David Ogilvy, 9th Earl of Airlie  (16 December 1785 – 20 August 1849) was a Scottish peer and planter.

Early life
David was the youngest son of Walter Ogilvy, who was de jure 8th Earl of Airlie, and Jean Ogilvy.

Titles
On 26 May 1826 he succeeded to the title of 9th Earl of Airlie, after his honours were restored by Act of Parliament. He succeeded also to the titles of 10th Lord Ogilvy of Airlie and 4th Lord Ogilvy of Alith and Lintrathen. He gained the rank of captain in the service of the 42nd Regiment of Foot. Between 1833 and 1849 he held the office of Representative peer of Scotland. David held the office of Lord Lieutenant of Angus which in that time it was known as Forfarshire.

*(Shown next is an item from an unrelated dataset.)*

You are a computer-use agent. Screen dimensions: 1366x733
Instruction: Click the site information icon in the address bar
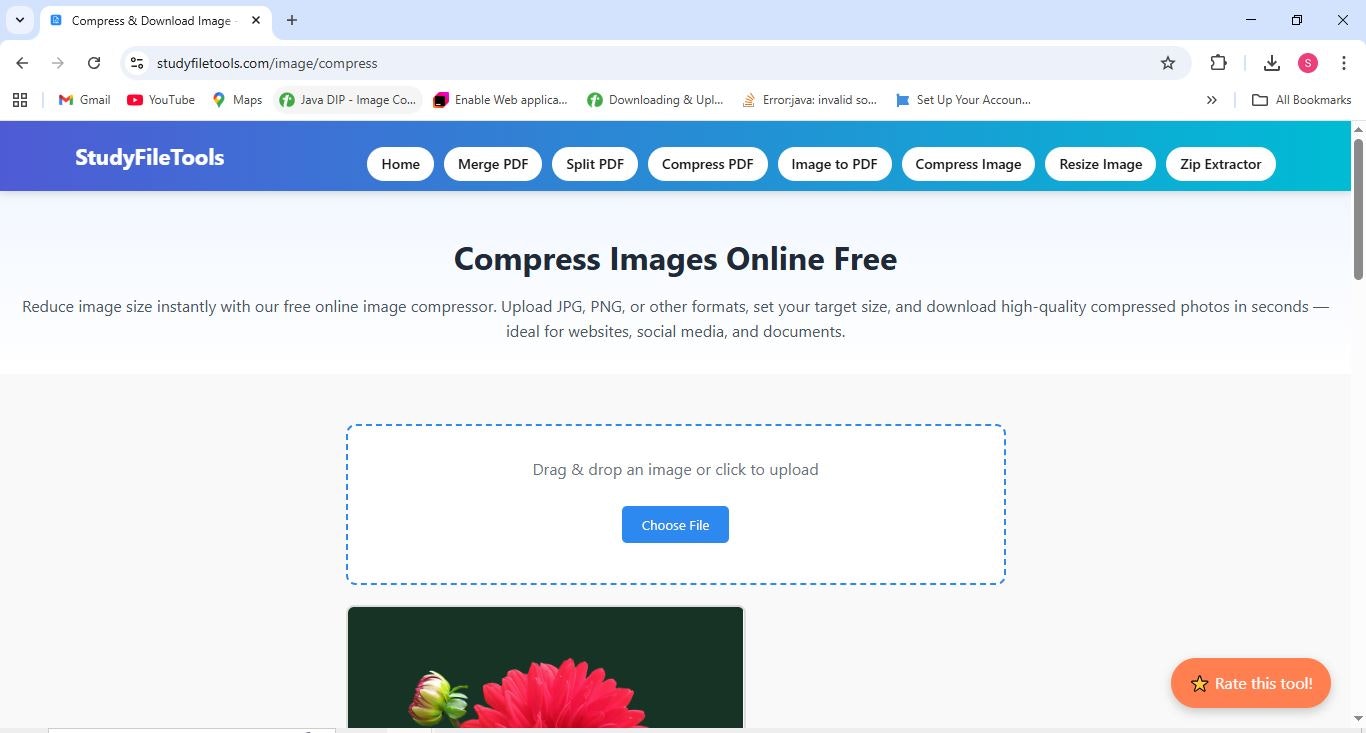tap(136, 62)
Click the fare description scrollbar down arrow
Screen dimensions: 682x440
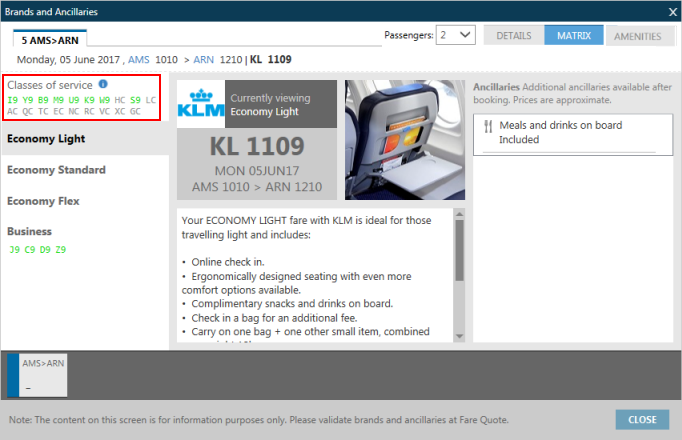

The 1833 steam locomotive, Earl of Airlie, was named after him; it ran on the Dundee and Newtyle Railway, of which he was a director.

Slave holder
According to the Legacies of British Slave-Ownership at the University College London, Airlie was awarded compensation in the aftermath of the Slavery Abolition Act 1833 with the Slave Compensation Act 1837.

Airlie was associated with "T71/865 St Andrew claim no. 543 (Ferry Pen)", he owned 59 slaves in Jamaica and received a £1,362 payment at the time (worth £ in ).

Death
He died aged 63 at Regent Street, London, England. In May 1851 his will was probated.

Marriages and family
On 7 October 1812 he married, firstly, Clementina Drummond, daughter of Gavin Drummond and Clementina Graham.

They had three children:

Lady Jean Graham Drummond Ogilvy (27 February 1818 – 4 March 1902)
Walter Ogilvy (21 September 1823 – 27 March 1824)
David Graham Drummond Ogilvy, 10th Earl of Airlie (4 May 1826 – 25 September 1881)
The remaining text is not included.